The link alias can then be used in other Spell commands. For example, to mount the file in a new run you can use the face-weights alias:

$ spell run -m face-weights:model/weights python train.py

To create a link use the spell link command, pass the desired link alias as the first argument and the resource path as the second argument. The resource path must be an existing file or directory within a Spell resource (i.e., a run output, upload, or public dataset). For example:

$ spell link coco-train public/image/coco2014/train2014/
Successfully created symlink:
coco-train ---> public/image/coco2014/train2014    Mar 11 11:07

Note

Resource links created in Spell for Teams are shared across the entire team.

There are three ways to view all of your links.

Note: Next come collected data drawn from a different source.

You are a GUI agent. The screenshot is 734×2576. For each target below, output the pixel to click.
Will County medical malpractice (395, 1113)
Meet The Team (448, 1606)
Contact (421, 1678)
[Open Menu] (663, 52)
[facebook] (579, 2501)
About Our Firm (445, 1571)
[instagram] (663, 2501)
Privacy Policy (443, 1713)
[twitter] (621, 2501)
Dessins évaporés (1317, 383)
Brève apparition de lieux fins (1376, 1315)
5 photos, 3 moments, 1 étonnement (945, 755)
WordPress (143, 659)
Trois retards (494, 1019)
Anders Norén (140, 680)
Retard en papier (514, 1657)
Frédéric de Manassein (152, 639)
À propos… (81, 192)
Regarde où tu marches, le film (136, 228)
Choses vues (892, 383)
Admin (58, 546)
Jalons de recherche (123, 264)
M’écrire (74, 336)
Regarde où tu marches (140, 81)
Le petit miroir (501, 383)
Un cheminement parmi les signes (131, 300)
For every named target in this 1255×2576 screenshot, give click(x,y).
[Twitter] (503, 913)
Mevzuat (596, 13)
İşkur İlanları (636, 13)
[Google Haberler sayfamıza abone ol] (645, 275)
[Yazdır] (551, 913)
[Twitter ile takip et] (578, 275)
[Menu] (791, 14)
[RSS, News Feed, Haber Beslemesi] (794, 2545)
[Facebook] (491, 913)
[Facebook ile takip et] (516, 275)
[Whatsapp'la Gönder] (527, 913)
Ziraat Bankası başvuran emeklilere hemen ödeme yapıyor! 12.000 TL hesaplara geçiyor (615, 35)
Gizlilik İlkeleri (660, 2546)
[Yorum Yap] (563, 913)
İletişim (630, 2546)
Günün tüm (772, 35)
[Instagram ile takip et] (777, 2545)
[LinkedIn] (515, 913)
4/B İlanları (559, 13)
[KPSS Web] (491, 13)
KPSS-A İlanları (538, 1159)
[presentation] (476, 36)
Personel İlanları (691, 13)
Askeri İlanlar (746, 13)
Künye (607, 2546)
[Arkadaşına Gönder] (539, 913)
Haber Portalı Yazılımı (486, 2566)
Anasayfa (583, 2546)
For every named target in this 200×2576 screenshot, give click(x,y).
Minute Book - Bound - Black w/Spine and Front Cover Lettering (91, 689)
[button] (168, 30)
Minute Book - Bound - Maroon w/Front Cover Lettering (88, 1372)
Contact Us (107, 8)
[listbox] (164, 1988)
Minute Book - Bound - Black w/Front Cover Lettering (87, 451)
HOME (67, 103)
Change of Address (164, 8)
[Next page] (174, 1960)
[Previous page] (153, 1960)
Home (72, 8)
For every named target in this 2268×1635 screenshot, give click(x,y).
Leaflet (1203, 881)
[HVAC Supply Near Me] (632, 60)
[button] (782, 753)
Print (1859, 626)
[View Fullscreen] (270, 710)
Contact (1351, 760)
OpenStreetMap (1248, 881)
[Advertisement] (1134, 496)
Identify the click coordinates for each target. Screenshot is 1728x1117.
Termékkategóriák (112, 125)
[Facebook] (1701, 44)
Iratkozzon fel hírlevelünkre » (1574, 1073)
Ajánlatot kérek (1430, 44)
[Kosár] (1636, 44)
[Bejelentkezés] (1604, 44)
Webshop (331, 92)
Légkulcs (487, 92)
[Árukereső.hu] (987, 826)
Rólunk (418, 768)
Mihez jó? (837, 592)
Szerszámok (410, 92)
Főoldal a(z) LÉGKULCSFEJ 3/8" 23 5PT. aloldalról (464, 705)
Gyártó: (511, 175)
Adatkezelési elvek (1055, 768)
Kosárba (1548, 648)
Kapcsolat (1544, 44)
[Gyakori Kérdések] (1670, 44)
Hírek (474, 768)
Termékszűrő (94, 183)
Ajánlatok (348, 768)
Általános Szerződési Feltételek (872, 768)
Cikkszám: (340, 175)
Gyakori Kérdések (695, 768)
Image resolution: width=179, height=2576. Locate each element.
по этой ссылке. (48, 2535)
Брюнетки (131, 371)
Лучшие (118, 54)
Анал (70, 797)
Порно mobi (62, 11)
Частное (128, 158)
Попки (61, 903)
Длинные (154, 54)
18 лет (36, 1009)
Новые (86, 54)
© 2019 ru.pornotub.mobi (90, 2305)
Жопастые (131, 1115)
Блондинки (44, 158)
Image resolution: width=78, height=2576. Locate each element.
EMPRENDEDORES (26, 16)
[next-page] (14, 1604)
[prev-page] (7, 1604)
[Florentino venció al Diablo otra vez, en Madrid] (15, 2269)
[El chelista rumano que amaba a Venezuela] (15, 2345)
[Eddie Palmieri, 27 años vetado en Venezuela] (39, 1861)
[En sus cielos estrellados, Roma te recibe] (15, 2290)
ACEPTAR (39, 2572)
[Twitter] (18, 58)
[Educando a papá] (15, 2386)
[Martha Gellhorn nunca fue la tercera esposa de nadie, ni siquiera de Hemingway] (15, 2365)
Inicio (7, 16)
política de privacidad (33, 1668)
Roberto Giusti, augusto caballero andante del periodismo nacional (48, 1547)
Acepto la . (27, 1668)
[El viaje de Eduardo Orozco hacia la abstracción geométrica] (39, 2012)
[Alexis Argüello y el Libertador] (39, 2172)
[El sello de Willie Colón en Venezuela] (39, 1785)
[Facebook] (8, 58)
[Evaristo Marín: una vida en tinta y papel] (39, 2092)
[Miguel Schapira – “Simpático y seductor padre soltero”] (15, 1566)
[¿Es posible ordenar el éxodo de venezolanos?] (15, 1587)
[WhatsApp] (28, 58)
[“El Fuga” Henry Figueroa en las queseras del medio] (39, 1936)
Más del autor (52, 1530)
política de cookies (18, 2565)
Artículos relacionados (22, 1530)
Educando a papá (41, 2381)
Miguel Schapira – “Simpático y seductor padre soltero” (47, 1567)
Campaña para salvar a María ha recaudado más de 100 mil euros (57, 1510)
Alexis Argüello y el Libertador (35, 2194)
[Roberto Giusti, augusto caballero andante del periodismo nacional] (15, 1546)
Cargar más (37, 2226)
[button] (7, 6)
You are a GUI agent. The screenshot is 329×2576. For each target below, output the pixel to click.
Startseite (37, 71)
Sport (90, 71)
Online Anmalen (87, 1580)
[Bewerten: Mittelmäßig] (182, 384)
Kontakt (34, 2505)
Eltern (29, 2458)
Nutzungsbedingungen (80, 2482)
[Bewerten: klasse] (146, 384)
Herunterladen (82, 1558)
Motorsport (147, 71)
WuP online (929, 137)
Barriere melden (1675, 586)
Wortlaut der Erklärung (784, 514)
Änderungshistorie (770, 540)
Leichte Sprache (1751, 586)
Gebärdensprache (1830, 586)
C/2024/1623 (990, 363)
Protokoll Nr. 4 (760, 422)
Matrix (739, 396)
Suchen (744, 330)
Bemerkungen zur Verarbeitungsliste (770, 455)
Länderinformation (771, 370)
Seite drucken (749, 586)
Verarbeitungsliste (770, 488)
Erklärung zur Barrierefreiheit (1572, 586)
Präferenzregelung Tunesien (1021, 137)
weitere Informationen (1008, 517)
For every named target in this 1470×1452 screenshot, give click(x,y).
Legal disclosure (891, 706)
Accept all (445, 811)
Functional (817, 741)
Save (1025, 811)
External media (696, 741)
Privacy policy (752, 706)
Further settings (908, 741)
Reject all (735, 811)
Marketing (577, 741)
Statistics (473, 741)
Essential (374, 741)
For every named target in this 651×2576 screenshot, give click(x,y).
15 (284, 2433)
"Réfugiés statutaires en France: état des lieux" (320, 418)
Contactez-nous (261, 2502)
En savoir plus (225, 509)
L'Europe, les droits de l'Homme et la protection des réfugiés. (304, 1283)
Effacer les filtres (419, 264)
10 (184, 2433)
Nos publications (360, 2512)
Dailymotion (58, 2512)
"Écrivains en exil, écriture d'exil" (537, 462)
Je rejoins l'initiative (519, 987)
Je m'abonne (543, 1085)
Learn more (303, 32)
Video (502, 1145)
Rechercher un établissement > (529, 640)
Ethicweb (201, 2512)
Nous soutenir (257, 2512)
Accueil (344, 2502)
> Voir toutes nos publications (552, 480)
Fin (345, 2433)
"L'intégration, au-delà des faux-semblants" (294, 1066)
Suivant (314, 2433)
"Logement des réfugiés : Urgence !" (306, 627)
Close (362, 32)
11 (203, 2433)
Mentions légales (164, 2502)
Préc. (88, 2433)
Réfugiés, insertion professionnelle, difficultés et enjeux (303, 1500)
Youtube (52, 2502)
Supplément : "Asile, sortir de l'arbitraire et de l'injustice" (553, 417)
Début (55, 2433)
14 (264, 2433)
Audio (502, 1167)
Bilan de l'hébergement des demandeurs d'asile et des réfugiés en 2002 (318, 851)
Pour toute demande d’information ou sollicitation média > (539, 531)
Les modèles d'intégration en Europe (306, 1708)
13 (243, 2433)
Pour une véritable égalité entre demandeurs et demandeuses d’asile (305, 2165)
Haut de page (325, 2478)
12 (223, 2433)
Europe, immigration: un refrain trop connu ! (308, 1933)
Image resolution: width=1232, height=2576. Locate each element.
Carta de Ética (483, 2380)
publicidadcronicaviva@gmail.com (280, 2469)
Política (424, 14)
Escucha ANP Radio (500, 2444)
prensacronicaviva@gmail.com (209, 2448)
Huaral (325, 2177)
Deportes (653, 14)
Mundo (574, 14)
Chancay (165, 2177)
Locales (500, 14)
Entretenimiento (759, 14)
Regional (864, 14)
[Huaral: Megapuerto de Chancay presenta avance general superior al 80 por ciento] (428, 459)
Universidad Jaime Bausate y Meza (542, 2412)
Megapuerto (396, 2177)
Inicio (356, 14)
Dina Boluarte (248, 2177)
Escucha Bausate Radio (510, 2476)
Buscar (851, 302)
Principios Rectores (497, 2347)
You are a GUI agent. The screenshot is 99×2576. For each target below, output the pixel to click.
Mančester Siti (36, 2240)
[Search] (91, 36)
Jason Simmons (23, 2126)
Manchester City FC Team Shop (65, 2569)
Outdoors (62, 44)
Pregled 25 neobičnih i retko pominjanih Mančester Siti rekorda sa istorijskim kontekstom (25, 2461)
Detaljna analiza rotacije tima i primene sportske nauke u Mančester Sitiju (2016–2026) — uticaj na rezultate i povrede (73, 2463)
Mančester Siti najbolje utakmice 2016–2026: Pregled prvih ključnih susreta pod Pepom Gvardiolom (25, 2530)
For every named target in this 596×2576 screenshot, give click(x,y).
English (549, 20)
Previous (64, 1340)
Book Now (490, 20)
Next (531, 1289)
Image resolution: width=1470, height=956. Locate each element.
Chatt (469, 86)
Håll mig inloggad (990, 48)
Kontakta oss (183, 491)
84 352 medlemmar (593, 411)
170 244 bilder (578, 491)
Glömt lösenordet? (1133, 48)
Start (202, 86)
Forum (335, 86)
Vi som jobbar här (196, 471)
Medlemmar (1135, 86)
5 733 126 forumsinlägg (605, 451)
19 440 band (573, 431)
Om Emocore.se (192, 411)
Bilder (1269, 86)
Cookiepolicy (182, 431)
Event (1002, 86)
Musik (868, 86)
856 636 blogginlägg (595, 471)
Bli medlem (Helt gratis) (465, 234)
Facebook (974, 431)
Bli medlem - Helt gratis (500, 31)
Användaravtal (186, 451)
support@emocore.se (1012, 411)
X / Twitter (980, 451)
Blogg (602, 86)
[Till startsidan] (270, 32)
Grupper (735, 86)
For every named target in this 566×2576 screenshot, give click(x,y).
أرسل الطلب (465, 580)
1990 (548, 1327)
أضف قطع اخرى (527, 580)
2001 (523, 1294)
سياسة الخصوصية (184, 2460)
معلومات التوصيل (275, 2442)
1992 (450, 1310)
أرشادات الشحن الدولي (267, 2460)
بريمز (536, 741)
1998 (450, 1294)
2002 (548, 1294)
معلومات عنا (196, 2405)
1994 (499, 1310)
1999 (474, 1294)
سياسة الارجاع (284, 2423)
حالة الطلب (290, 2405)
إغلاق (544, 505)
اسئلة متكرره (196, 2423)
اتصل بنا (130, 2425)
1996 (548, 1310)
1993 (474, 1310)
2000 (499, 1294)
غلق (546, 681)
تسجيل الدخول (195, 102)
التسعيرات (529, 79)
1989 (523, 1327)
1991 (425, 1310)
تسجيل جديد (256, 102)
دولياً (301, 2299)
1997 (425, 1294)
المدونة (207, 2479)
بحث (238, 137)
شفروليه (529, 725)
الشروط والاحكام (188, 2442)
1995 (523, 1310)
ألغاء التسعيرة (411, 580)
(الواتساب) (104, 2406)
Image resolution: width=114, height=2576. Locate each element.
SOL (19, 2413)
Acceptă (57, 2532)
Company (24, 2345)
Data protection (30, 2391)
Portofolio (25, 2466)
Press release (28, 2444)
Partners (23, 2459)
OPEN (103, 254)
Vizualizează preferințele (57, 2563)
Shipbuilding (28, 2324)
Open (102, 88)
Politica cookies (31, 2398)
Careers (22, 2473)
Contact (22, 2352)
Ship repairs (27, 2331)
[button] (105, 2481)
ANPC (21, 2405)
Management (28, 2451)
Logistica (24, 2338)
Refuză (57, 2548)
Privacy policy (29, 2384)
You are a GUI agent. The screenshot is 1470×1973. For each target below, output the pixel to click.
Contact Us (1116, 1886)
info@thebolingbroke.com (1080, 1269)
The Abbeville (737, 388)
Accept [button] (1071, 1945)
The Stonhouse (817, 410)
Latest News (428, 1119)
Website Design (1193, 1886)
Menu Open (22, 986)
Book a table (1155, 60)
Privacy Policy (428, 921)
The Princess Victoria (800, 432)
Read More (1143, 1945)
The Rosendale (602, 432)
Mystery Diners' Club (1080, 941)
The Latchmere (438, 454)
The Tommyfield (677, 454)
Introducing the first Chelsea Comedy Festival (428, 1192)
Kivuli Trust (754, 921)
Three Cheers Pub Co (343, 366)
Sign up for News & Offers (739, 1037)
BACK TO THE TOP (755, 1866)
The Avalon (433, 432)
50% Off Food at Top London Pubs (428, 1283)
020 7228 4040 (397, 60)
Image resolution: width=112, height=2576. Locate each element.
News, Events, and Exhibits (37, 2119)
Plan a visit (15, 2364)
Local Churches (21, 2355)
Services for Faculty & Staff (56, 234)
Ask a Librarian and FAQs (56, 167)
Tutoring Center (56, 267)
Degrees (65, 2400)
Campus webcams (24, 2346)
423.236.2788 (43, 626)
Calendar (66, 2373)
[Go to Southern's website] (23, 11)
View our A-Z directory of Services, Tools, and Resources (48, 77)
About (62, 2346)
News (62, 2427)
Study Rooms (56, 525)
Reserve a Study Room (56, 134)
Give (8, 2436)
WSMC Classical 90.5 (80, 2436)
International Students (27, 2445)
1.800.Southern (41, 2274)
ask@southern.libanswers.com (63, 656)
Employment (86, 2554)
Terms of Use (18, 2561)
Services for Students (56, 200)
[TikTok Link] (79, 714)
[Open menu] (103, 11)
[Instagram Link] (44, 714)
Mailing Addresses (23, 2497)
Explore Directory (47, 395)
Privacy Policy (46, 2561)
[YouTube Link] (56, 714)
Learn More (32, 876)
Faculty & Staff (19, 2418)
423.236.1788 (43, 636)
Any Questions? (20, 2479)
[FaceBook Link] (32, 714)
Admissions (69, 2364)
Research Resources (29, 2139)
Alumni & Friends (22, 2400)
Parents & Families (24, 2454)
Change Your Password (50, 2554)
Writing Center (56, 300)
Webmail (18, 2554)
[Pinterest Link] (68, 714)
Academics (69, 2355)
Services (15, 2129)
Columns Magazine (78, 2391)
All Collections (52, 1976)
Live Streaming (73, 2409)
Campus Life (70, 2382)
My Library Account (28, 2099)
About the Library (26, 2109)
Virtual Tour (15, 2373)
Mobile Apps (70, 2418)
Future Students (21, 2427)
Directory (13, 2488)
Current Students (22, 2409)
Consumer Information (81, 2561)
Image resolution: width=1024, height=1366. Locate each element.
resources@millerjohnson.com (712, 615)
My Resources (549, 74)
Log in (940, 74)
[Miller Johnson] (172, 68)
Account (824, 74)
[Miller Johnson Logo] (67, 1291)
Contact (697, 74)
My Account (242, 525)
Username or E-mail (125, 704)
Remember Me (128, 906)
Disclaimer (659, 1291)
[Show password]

Running the spell link command with no arguments:

$ spell link
face-weights ---> runs/2493/checkpoints/models/face-detection/weights    Mar 11 10:58
coco-train ---> public/image/coco2014/train2014                          Mar 11 11:07

Running the spell ls command with no arguments:

$ spell ls
-        -              public
-        -              runs
-        -              uploads
-        -              face-weights -> runs/2493/checkpoints/models/face-detection/weights
-        -              coco-train -> public/image/coco2014/train2014

Visiting the resource page on your web console:

A screenshot of resource links in the web console

You can delete a link using the spell unlink command:

$ spell unlink face-weights
Successfully removed link with alias face-weights.

Note

In Spell for Teams, only the original creator or an admin of the organization is allowed to delete the link.